**What you have to do:** Convert the items from the line containing "Open the Auth with password section" through the line containing "click(x=194, y=211)" into a two-column CSV with the headers instruction and action, one row per item. Put each item's text and its answer in a single quoted field, replacing any line breaks with spaces.

**Material for the task:**
################

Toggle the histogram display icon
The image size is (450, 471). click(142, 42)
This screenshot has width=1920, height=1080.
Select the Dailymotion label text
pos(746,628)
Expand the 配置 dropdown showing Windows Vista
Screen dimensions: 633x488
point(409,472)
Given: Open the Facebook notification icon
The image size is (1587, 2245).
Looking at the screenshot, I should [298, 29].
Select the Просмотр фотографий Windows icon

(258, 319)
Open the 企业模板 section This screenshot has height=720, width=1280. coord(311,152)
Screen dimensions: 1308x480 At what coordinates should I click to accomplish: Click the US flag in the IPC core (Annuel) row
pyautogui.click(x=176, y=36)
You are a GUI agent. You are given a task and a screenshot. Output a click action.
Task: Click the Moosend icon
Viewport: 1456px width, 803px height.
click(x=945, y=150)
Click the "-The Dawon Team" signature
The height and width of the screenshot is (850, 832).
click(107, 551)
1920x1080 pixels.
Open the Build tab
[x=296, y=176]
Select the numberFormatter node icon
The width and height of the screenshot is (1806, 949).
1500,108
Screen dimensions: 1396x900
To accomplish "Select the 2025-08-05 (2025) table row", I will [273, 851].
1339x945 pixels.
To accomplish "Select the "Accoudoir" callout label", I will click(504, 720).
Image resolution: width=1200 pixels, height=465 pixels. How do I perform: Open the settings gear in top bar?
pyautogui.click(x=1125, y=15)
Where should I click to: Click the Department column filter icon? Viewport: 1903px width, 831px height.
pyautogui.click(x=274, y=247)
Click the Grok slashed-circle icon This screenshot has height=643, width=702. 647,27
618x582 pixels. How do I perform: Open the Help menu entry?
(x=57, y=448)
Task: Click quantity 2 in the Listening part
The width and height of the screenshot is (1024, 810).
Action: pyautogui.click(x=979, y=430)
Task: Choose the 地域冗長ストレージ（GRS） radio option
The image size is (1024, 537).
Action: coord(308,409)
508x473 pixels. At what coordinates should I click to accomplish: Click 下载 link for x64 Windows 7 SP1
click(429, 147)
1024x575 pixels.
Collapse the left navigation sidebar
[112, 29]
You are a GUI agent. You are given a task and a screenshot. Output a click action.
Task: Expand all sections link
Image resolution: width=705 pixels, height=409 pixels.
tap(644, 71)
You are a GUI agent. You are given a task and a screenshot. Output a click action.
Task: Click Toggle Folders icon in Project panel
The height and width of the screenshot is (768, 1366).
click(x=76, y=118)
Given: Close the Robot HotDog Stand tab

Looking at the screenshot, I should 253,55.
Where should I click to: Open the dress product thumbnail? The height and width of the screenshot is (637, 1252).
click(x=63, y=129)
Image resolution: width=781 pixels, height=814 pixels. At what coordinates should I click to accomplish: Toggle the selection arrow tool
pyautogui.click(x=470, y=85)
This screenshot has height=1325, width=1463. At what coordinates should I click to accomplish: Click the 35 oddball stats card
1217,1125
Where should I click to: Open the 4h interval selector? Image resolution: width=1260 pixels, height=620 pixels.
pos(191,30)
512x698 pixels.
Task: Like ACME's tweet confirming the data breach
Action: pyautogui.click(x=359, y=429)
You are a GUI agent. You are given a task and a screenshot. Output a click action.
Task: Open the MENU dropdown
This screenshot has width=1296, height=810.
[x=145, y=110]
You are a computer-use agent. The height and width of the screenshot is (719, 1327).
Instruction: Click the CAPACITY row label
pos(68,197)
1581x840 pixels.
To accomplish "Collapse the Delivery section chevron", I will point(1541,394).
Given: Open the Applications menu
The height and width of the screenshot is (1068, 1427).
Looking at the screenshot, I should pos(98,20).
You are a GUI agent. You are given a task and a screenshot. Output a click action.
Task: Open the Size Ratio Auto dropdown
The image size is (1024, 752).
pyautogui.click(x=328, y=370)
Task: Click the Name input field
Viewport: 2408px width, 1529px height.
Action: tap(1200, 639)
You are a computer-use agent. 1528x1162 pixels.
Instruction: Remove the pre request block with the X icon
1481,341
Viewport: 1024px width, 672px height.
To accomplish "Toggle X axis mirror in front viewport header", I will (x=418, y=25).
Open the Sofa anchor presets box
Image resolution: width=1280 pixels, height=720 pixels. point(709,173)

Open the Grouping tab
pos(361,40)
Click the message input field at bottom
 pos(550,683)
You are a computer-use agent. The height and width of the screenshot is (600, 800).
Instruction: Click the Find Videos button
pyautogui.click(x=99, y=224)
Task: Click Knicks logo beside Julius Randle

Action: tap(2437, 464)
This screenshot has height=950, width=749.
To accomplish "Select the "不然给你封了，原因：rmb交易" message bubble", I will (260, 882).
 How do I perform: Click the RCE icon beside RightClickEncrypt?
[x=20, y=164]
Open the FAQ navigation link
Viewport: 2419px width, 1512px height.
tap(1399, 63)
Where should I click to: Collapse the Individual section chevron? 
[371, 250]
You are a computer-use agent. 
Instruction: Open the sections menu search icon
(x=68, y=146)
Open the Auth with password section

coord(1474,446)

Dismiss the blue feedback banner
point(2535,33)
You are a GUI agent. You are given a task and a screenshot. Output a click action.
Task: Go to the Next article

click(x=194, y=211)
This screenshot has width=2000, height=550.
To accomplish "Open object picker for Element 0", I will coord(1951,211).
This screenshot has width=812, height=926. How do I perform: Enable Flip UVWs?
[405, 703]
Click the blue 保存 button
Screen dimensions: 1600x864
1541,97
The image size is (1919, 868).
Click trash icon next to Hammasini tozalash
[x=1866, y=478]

################

**Result for this exercise:**
instruction,action
"Open the Auth with password section","coord(1474,446)"
"Dismiss the blue feedback banner","point(2535,33)"
"You are a GUI agent. You are given a task and a screenshot. Output a click action. Task: Go to the Next article","click(x=194, y=211)"